Introduction Many patients with frontal brain damage show serious cognitive function deficits, which hamper their quality of life and result in poor clinical outcomes. Preclinical research has shown that sulforaphane can significantly improve spatial localisation and working memory impairment after brain injury. The primary aim of this double-blind randomised controlled clinical trial is to assess the efficacy of sulforaphane for improving cognitive function in patients with frontal brain damage.

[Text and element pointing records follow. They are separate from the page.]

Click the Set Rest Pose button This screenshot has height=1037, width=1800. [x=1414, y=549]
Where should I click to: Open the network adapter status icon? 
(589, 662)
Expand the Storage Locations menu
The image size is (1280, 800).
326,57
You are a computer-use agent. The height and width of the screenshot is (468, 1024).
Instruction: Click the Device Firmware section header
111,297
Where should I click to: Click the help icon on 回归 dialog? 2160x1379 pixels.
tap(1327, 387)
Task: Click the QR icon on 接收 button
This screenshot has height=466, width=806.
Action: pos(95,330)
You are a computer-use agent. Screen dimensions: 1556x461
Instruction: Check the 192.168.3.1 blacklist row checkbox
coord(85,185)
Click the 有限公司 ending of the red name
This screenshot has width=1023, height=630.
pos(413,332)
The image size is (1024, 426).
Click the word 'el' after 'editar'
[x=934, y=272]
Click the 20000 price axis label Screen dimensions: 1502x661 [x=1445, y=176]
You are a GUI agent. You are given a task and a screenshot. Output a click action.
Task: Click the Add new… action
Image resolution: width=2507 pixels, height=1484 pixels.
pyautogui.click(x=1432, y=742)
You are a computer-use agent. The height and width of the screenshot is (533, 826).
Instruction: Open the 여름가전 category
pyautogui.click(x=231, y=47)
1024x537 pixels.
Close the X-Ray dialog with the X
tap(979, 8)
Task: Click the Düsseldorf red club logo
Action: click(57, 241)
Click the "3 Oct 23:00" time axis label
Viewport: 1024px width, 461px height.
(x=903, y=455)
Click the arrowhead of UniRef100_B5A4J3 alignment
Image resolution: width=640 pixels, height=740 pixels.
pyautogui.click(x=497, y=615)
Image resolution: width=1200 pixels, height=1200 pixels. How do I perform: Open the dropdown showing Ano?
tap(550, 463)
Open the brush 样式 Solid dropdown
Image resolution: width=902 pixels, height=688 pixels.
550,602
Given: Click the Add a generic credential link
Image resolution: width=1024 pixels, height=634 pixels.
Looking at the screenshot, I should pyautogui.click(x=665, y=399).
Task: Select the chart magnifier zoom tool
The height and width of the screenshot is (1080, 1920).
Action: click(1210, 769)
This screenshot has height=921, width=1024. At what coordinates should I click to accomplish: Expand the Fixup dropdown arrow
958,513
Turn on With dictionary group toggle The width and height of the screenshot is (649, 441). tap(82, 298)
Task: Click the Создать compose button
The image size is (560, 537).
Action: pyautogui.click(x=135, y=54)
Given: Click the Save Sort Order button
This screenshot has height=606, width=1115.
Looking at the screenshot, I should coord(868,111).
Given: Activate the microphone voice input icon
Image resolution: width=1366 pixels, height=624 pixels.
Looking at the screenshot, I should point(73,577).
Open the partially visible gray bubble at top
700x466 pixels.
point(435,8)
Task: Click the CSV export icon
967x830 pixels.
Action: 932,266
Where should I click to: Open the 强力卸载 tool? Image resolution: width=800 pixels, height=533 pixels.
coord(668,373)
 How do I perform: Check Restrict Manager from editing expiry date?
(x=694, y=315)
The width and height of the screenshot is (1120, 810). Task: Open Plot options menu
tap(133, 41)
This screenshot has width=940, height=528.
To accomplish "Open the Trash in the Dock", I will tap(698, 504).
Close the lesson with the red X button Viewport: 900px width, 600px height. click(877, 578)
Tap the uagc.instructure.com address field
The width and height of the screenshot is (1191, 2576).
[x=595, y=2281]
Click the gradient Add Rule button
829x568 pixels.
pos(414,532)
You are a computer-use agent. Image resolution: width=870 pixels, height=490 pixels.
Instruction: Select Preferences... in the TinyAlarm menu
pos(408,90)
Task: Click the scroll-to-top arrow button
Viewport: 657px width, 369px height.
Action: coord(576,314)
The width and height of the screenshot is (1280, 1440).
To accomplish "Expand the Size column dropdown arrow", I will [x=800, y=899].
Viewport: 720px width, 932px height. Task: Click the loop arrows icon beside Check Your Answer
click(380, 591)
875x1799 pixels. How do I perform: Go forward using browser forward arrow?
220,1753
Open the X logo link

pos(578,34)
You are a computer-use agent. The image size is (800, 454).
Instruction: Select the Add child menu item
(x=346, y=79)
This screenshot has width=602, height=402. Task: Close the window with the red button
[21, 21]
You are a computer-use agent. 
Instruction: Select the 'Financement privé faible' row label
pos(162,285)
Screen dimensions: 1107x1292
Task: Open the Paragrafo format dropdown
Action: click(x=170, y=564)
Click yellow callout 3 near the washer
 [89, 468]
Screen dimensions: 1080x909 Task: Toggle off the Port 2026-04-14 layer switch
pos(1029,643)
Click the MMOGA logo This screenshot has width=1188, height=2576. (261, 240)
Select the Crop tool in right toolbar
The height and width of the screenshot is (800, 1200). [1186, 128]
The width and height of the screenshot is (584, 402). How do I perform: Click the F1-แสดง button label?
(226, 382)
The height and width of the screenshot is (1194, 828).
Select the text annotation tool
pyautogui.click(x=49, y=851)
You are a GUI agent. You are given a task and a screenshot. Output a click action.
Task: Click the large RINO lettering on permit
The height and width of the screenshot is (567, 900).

Methods and analysis Ninety eligible patients will be randomly allocated to an active treatment or a placebo group in a 2:1 ratio. Participants will undergo a series of cognitive and neuropsychiatric tests at baseline (week 0) and after 12 weeks to determine the effect of sulforaphane on cognition. Magnetic resonance spectrum of the brain will be studied using the 3T MRIs of the brain to detect brain metabolites markers, including N-acetyl aspartate, glutamate (Glu), glutathione (GSH) and γ-aminobutyric acid (GABA). Blood brain-derived neurotrophic factor, Glu, GSH and GABA levels and gut microbiota will also be assessed over this period. This study will also evaluate long-term outcomes of brain trauma, brain tumours and cerebrovascular disease via exploratory analyses. The primary outcome will be the difference in scores of a battery of cognitive tests after 12 weeks of sulforaphane treatment. The secondary outcomes will be changes in the Functional Activities Questionnaire (FAQ), the Patient Health Questionnaire (PHQ-9), the Self-Rating Anxiety Scale, the changes in T1-weighted MRI and resting-state functional MRI findings, and changes in brain and blood metabolic markers and gut microbiota at weeks 0 and 12. We expect that sulforaphane will yield favourable results in treating memory and learning deficits for patients with frontal brain damage. Cognitive functional treatment may also improve brain trauma, brain tumours and cerebrovascular outcomes.
Ethics and dissemination The study protocol has been approved by the Medical Ethics committee of the Xiangya Hospital of Central South University (No. 2017121019). The results will be disseminated in peer-reviewed journals and at international conferences.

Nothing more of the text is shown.